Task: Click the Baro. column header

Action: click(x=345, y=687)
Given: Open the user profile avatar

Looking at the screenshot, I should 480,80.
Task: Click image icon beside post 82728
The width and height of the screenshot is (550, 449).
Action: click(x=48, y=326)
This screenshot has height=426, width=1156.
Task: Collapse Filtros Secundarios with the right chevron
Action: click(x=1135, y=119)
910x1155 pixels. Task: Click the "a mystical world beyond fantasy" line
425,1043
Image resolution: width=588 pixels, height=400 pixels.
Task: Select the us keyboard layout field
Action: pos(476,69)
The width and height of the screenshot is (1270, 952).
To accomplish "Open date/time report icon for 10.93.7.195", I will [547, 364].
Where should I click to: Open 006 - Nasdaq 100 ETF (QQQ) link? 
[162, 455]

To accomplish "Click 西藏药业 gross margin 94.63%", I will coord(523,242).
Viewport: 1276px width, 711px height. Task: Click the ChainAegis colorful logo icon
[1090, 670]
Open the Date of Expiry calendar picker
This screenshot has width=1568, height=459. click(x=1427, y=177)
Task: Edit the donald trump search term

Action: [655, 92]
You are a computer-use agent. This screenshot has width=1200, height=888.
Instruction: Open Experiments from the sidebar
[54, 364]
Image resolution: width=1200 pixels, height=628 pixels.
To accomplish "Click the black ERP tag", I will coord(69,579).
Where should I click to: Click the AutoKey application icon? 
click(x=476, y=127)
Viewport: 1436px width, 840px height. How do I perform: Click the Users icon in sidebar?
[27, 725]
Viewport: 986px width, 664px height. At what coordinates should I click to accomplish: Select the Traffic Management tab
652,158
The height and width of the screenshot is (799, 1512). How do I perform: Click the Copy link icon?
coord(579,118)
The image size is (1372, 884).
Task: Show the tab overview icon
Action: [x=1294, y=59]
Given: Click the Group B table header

■ **Given exercise**:
Gather every line above that contains the string "Viewport". Copy each one in full.

■ **Solved exercise**:
Viewport: 1276px width, 711px height. Task: Click the ChainAegis colorful logo icon
Viewport: 1436px width, 840px height. How do I perform: Click the Users icon in sidebar?
Viewport: 986px width, 664px height. At what coordinates should I click to accomplish: Select the Traffic Management tab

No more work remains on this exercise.